EXTRAIT À LIRE:

/---

Matthieu Bonardel (Michelin) : “Toute situation de crise génère des innovations”

Avec 54 des 59 autos des 24 Heures du Mans équipées de gommes Michelin, la firme clermontoise est bien occupée cette semaine sur le circuit du Mans. Les équipes dispose d’une gamme avec trois crans de gomme différents : soft, medium et hard. Pour assurer le service pneumatique optimal dans le strict respect des gestes barrières et des règles sanitaires, Michelin a construit une structure de 2 300 m2 à l’arrière du paddock et a emmené 11 000 pneus prêts à prendre la piste. Ainsi, Michelin assure à ses partenaires sécurité et performance par toutes les conditions météorologiques.

L’équipe de Michelin sur place est composée de 50 Conseillers Techniques d’Ecurie et ingénieurs, et de 64 monteurs. Matthieu Bonardel, directeur de Michelin Motorsport, nous a expliqué le dispositif manceau pour cette édition exceptionnelle des 24 Heures du Mans avec en prime quelques informations sur le futur de Michelin dans la nouvelle catégorie reine de l’Endurance.

Michelin Motorsport a dû faire face à un nouveau challenge pour être ici ?

“En réalité, on peut parler de plusieurs challenges. Il y a tout d’abord eu le challenge industriel. L’usine s’est arrêtée deux mois durant le confinement. Fin mai, personne ne pouvait dire avec certitude si les 24 Heures du Mans allaient avoir lieu. Finalement, les compétitions ont été remises dans un temps très court avec deux mois de production en moins. Dès le départ, on a vu que ça aurait du mal à passer. Par chance, Sebring a été annulé et il a plu à Spa.”

\---

ENREGISTREMENTS DE DONNÉES:
/---

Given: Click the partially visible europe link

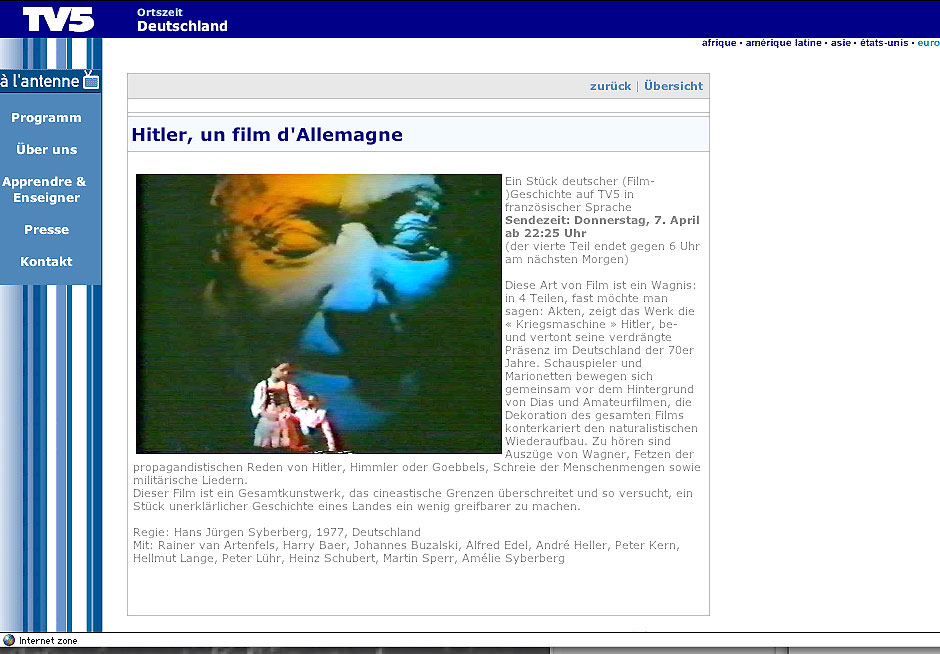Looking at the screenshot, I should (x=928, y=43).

\---
/---

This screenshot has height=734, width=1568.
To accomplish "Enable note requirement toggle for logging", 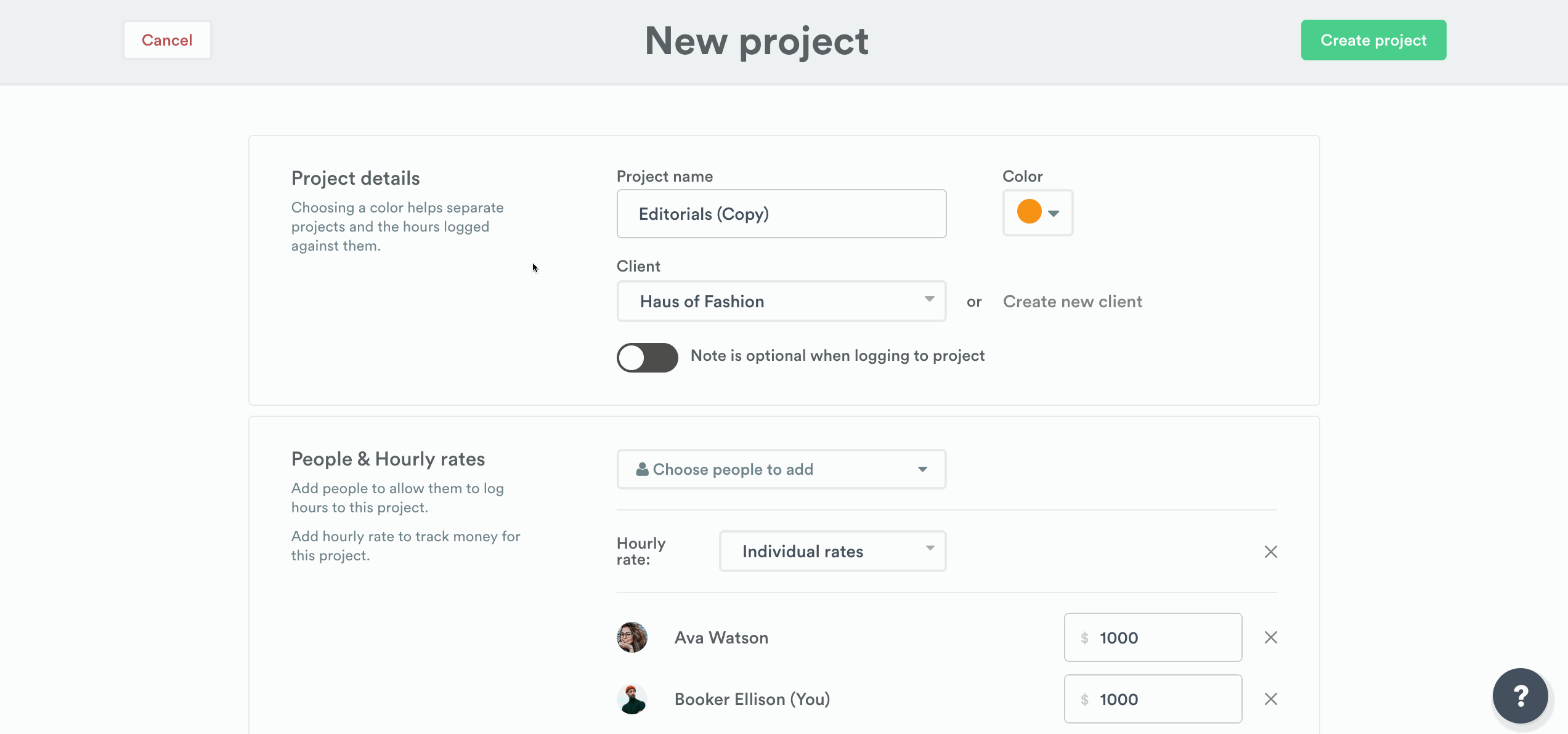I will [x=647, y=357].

\---
/---

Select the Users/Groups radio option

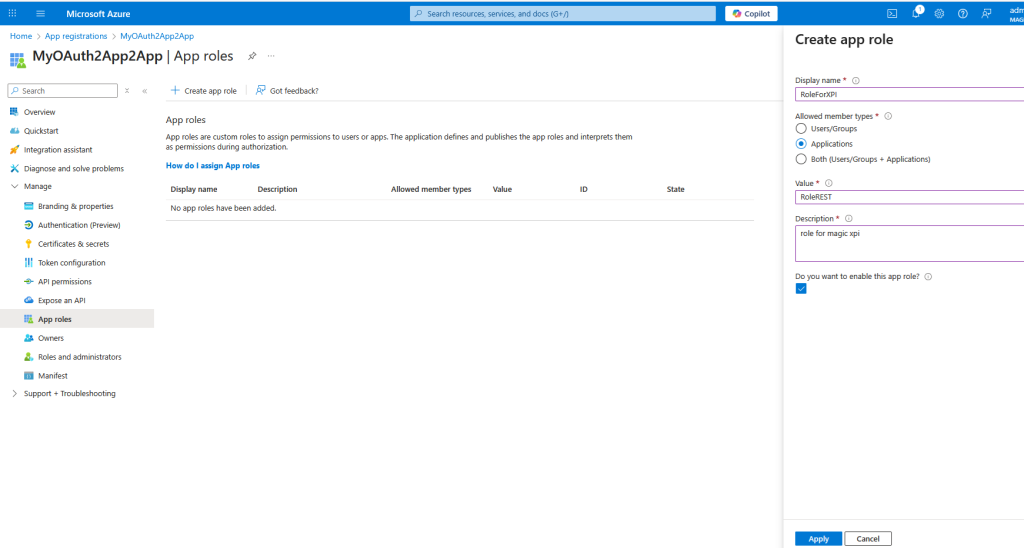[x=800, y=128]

\---

ÉNONCÉ DU PROBLÈME: Recopiez, s'il vous plaît, l'extrait sur Michelin au Mans en commençant aux mots qui contiennent "L’équipe de Michelin" et en vous arrêtant après "pour être ici ?". Remplacez-y "monteurs" par "mécaniciens".

RÉPONSE COMPLÈTE:
L’équipe de Michelin sur place est composée de 50 Conseillers Techniques d’Ecurie et ingénieurs, et de 64 mécaniciens. Matthieu Bonardel, directeur de Michelin Motorsport, nous a expliqué le dispositif manceau pour cette édition exceptionnelle des 24 Heures du Mans avec en prime quelques informations sur le futur de Michelin dans la nouvelle catégorie reine de l’Endurance.

Michelin Motorsport a dû faire face à un nouveau challenge pour être ici ?